PRIVACY AS A DEFAULT SETTING UNDER THE GDPR
By Marija Boskovic Batarelo, LL.M
Privacy Counsel, Batarelo Dvojkovic Vuchetich Law Firm
Privacy by Default principle is a part of Privacy by Design concept which consists of a set of seven foundational principles, developed back in the ‘90s. Privacy by Design stipulates privacy that takes into account all the privacy features beforehand and promotes privacy, not only as a matter of compliance with legislation and regulatory frameworks, but as default mode of operation. During the last ten years, Privacy by Design has been widely accepted all over the world and most recently it was introduced as a part of the General Data Protection Regulation (EU Regulation 2016/679, hereinafter: GDPR) as data protection by design and by default.
REGULATION OF CODE
Since Directive 95/46/EC demonstrated that the law cannot successfully keep track with fast technological developments and global digital market, the GDPR implemented rules regarding data protection by design and by default as a way of regulating behaviour by code. The code, as a system of rules used in information and communication technologies (hereinafter: ICT) to convert information, has no particular architecture that cannot be changed. By imposing obligation to integrate privacy into ICT settings, the code could equip data subject (identified or identifiable natural person) with more powers than law alone. This code can change, either because it evolves in a different way, or because governments or businesses push it to evolve in a particular way. It is up to national legislations to balance between privacy of individual, public security, and economic interests. Competition between different stakeholders (consumers, businesses, and governments) could develop. Authors of code might develop code that displaces law, while authors of law might respond with law that displaces code.

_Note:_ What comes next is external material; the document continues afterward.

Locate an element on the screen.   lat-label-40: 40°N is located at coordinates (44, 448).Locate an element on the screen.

DATA PROTECTION BY DEFAULT UNDER THE GDPR
Ensuring privacy through default settings seek to foster data subject’s rights and deliver the maximum degree of privacy by ensuring that personal data are automatically protected in any given ICT system. Thus, no action is required on the part of the individual to protect their privacy – it is built into the system, by default. The GDPR in Article 25 paragraph 2 prescribes: “The controller shall implement appropriate technical and organisational measures for ensuring that, by default, only personal data which are necessary for each specific purpose of the processing are processed. That obligation applies to the amount of personal data collected, the extent of their processing, the period of their storage and their accessibility. In particular, such measures shall ensure that by default personal data are not made accessible without the individual’s intervention to an indefinite number of natural persons.”

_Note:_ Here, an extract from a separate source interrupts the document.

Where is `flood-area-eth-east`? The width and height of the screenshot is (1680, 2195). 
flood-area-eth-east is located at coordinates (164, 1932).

Such general provision can create lots of debates and we can expect many discussions and interpretations until the GDPR will be fully applicable and certification mechanism for compliance with data protection by design and default will be in place. Obvious question that pops out after reading this provision is – should any data ought to be collected without consent or data controllers should decide upon the level of collection of personal data that is necessary for each specific purpose of the processing? This question is particularly interesting with regards to smartphones, in which case there are many applications that collect various personal data and certain personal data is necessary for actual functioning of the application (for example, location).

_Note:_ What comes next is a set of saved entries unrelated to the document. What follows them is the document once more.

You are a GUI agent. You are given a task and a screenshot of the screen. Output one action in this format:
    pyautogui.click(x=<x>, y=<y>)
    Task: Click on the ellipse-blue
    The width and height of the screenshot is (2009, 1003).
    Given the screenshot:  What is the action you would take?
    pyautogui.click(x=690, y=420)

Data protection by default puts a significant liability burden on developers of ICT platforms and applications. According to this principle all the ICT should be developed and implemented with mechanisms for ensuring data protection by default and the minimum necessary for collection purposes should be preciously defined. The technology should provide an opportunity for explicit consent and data subject must choose to share certain data. The law shall set limitations and grounds for the processing of data and contracts shall define precise scope of default settings. However, at this point we do not have clear guidelines prescribed by law and many ICT solutions usually have terms and conditions that are quite general.
What could be recommended as a good practice is that ICT should be developed as a mechanism that, by its initial settings, allows only minimum of collection of personal data along with minimum time of storage and defined circle of personal authorised to access the data. Only upon consent of data subject those settings would be changed, allowing more scope regarding data processing. This would mean, for example, that data controller would initially perform only such processing of data that is necessary for the core functionality of an application or service. Also, processing data that is prescribed by law, pursues legitimate interest, is necessary for vital interest of data subject or public interest, could be initially justified, whereas for all the processing of data outside of the limited scope, data controller would need additional consent and such consent would then change the default settings.
 Lawrence Lessig “The Law of the Horse: What Cyberlaw Might Teach”, Research Publication No. 1999-05 12/1999, p. 532.
 A. Cavoukian, Ph.D., Comments on the European Commission’s Comprehensive Approach on personal Data Protection in the EU – Public Authority, 13 January 2011, p. 2.